「運の良い人」は最後に運を頼り、「運の悪い人」は最初に運を頼む

 「僕は運が良いから」
 昔からそんな風に思っています。だからサラリーマンを辞めてフリーランスになる時だって、欠片ほどの不安もありませんでした。それこそ、周囲が心配するのが不思議でしょうがないくらい、何の不安もなかった。そしてその様子が、周囲からすればより一層不安をかきたてるらしかった。

 それからぼちぼち17年。特に大きく危機を迎えることもなく十分以上にやれているのは、やっぱり「運が良い」んだろうと思うところが大きいです。

スポンサーリンク

運が良かったからですと言う人ほど、運に頼ってないらしい

 先日久しぶりに版元の編集さんと酒を飲みにいって、色々話をしていたら、この運の話になった。
 「いや、きたみさんは運じゃないですよ」
 「そもそも成功してる人はみんな『運が良かった』って言うんですけど、見てきた範囲だとほぼ100%運じゃないです」
 「運が良いという人ほど、運に頼ってない」
 ということを言われた。

 自分がどうかは置いとくとして、確かに言われてみれば「運」というものに対して常々思うところはある。総じて、うまくいっている人は「運が良いから」と言い、うまくいってない人は「運が悪いから」と言う。そういう傾向はあると思う。

 うん、まあ、うまくいけば運が良いと思って、うまくいかなきゃ運が悪いと思うのは当たり前にも見えるんですけどね。でも僕の感覚だと、うまくいってないからこそ「運が良い」と思うこともあるし(それはまた別の話)、そもそも上で言う二つの事例は、「どの時点の運を述べているのか」が大きく違うように思えるのです。

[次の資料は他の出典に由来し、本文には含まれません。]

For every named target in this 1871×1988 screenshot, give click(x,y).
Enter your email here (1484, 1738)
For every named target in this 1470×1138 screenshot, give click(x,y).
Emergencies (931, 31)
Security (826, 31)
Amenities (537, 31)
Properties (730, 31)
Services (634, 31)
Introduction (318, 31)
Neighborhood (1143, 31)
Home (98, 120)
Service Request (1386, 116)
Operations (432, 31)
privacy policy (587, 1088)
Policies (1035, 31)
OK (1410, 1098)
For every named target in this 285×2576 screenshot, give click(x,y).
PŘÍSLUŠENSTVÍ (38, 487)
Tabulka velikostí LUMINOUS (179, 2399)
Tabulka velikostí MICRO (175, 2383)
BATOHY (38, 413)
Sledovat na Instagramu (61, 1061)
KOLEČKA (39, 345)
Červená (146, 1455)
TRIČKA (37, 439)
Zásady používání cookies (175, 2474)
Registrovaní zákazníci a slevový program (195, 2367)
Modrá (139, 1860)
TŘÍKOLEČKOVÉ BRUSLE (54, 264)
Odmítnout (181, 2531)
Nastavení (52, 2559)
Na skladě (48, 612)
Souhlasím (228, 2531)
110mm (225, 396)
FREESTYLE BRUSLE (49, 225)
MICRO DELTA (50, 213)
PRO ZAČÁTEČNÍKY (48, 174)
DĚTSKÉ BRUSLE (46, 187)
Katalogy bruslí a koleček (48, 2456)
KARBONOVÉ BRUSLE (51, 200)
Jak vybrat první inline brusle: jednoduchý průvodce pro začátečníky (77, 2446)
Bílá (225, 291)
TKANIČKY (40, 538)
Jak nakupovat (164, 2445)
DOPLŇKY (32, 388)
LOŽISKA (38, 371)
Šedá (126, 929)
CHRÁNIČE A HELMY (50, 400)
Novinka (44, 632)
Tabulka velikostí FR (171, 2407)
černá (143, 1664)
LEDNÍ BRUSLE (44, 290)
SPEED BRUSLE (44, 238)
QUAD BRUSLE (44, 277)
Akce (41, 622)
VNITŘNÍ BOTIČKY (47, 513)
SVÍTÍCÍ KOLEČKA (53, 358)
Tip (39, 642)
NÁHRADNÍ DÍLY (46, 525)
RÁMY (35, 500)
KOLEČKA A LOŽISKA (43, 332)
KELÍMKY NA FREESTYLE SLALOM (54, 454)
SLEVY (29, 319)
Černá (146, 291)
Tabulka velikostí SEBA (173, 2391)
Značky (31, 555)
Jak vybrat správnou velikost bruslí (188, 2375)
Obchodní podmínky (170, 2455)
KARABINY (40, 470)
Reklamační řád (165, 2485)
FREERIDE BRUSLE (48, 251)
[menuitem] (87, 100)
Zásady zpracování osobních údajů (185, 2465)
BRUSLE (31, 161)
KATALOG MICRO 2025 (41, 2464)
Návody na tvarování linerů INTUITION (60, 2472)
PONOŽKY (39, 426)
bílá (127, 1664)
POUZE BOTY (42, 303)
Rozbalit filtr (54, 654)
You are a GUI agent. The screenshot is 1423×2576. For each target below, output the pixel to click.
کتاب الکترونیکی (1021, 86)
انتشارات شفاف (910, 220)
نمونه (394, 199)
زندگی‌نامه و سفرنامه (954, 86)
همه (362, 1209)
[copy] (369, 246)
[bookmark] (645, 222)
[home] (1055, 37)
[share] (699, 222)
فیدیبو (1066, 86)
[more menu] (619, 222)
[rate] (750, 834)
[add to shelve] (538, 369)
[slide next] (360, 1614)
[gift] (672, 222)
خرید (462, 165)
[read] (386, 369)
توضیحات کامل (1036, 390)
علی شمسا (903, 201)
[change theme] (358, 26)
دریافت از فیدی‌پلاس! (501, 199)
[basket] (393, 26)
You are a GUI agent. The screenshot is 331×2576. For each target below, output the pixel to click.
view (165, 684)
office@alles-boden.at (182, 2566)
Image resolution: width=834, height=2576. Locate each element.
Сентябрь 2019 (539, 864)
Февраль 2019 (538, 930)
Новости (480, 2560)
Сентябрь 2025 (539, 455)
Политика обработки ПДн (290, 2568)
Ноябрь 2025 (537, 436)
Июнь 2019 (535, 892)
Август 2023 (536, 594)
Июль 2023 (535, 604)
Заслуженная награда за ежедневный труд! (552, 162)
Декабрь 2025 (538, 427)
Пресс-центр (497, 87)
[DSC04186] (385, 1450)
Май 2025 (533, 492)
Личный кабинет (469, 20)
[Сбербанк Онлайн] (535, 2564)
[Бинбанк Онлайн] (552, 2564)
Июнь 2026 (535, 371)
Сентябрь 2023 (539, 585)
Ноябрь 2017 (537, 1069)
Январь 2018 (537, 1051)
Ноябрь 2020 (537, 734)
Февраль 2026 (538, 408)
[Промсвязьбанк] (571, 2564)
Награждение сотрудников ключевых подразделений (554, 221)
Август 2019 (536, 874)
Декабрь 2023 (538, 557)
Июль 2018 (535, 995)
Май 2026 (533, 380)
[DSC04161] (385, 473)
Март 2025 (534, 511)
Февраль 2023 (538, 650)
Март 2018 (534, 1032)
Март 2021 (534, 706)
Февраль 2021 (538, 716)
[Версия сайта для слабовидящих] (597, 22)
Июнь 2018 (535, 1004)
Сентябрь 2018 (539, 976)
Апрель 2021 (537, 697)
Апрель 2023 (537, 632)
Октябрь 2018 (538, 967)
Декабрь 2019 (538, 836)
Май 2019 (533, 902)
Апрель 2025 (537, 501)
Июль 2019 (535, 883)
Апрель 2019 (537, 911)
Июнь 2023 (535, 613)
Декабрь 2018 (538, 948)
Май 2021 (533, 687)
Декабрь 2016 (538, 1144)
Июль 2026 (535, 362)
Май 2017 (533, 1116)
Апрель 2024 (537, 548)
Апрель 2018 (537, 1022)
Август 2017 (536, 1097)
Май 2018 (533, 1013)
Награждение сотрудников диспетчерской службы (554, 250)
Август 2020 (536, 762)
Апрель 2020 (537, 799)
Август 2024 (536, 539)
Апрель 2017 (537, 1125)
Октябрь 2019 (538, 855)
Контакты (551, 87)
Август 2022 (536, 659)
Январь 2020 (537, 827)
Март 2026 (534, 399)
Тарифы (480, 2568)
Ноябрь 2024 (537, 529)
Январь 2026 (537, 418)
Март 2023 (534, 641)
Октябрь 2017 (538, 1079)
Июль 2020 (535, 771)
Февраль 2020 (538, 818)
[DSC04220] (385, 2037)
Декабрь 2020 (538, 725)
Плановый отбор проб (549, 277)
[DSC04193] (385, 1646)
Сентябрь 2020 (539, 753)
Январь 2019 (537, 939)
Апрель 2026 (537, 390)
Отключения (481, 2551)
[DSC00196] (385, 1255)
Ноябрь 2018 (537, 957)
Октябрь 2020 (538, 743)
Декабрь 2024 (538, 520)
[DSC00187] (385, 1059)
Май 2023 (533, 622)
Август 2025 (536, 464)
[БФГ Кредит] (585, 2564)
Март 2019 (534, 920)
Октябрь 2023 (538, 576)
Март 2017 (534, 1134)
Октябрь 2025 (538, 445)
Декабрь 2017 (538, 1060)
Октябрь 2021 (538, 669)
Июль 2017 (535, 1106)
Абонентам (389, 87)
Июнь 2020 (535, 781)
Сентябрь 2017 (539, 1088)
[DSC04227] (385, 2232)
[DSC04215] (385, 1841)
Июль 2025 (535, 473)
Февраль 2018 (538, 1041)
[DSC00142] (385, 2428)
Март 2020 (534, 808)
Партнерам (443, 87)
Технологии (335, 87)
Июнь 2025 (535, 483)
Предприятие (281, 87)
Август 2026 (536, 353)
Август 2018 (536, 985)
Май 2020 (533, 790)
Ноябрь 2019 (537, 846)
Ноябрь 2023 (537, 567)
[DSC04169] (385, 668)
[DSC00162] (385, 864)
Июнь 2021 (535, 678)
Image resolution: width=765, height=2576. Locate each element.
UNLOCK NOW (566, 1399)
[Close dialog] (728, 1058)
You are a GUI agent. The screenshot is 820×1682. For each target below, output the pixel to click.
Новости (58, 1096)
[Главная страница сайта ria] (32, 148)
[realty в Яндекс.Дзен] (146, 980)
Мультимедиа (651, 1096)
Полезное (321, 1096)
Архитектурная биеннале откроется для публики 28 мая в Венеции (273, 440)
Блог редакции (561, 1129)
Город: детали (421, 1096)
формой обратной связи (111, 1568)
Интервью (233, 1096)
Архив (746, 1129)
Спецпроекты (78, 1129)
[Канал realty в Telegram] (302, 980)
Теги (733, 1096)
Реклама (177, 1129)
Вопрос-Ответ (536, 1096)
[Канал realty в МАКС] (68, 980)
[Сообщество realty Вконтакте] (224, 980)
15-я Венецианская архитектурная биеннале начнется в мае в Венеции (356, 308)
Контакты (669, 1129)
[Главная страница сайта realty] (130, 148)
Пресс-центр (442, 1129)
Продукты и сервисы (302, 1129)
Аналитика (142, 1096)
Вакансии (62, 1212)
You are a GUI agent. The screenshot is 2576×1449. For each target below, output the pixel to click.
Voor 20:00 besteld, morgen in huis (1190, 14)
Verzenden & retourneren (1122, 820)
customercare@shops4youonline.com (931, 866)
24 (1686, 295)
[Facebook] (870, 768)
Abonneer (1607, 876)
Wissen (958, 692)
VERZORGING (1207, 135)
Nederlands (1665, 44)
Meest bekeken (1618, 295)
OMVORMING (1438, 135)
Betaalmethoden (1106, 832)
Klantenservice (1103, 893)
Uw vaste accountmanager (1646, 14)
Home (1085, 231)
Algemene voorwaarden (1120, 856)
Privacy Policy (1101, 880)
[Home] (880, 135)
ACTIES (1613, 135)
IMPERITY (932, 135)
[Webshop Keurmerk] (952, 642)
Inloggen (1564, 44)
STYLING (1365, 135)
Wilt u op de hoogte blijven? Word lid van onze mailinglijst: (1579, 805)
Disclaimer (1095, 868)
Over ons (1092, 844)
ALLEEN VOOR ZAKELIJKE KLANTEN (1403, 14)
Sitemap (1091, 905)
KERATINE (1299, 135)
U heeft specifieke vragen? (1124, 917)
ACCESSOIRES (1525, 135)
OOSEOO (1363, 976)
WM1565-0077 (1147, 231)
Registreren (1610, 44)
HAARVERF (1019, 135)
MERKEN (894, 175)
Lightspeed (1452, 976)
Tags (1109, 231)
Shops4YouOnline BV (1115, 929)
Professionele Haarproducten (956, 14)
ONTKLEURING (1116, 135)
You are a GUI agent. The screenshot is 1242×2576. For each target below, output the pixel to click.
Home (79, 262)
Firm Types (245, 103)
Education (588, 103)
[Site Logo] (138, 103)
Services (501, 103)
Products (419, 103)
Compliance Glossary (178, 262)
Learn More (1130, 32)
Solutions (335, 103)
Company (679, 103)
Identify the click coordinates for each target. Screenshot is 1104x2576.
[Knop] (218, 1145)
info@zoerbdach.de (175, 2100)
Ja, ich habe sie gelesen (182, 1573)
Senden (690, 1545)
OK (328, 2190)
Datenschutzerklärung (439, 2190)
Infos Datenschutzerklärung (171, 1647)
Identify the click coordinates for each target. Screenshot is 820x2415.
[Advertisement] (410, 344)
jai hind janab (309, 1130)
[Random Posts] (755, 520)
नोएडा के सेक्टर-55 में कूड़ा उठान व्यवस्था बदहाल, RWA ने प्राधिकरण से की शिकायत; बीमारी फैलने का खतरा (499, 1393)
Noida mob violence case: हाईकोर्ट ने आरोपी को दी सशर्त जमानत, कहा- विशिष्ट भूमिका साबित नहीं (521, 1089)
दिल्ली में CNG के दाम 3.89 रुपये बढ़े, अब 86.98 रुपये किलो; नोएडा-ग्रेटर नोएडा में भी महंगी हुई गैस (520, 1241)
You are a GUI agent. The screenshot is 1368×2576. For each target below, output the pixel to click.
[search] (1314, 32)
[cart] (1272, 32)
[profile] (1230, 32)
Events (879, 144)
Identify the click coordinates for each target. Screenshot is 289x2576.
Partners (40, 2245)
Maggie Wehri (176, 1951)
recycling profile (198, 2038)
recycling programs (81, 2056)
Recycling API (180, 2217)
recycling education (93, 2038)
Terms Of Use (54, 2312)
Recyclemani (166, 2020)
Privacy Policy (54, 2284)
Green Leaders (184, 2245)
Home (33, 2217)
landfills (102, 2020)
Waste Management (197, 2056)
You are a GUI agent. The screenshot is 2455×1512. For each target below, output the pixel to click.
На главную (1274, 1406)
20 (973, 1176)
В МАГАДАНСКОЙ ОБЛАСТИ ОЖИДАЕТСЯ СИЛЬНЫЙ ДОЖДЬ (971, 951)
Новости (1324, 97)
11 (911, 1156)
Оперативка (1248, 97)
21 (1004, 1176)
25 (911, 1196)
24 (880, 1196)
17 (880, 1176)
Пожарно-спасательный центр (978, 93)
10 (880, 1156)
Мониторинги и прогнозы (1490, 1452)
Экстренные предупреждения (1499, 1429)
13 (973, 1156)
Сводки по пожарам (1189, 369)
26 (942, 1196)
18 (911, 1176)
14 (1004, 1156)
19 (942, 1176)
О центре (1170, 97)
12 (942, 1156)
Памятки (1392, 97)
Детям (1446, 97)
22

最後は運頼み、まずは運ありき、この2つは似ているようでも全然違う

 たとえば「やるだけやりました、最後は運頼みです」と言う人。
 たとえば「チャンスがあれば俺だって」「運が巡ってきたらがんばります」と言う人。

 運を背中の後押しをしてくれる最後の一手と見るか、それとも最初の取っかかりを掴む幸運な出来事と見るか。
 どちらも同じ「運」ではあるけれども、前者は運があろうがなかろうが常に前へ進んでいるのに対して、後者は一歩も前に進んでない。結局両者をたがえるのは運の要素そのものではなく、運が転がり込んできていない時の過ごし方をどうするか、それに尽きるといつからか思うようになりました。
 さすがに40年以上も生きてると、どうにもこうにもその最後の一手が常に裏目に出てしまうという人も見てきているので、自分自身に対して「運が良い」としみじみ思う気持ちに変わりないですが……。

 人事を尽くして天命を待つ。
 要するに編集さんの言う「運に頼ってない」とはそういうことなんでしょう。そして、本人的には最後は運に恵まれたと思っているけど、編集さんから見れば当然の結果のように見えてくれているということなんでしょう。

 そない大層な……とは思うから自分自身にその言葉を当てはめたことはないですけど、仕事をする上では大事にするべき良い言葉だよねと思います。座右の銘にする人が多いのも、さもありなんとうなずける話。
 ちなみに自分の座右の銘は何かというと、「石橋を叩いて崩れそうなら走り抜ける」です。常に全力ダッシュの心構えでありたいものです。仕事が嫌で逃げる時も全力ダッシュです。

コメント

  1. ジェットストリーム より:

    深いですねー、でもいいお話ですね。

    私自身、きたみさんよりちょっぴり年下なアラフォーですが、就職は超氷河期で運が悪かった〜。でも諦めず頑張ってたら、希望の職種・希望の会社に就くことができました〜。お陰で若い頃からの憧れだったグッチも手に入れられて、運が良かった〜笑

    昔先輩から聞いた話。
    運の神様は前髪しかなく後ろはつるっ禿げ。神様が走ってきたところに、準備してた人は前髪を掴み運をゲット。準備してこなかった人は神様が通り過ぎてから気づいて追いかけるも髪を掴めず。

    ホント、人生はそんな感じですよね。

    • きたみりゅうじきたみりゅうじ より:

      やっぱり、自分で自分をほめてやれるように頑張るのが一番ですよね!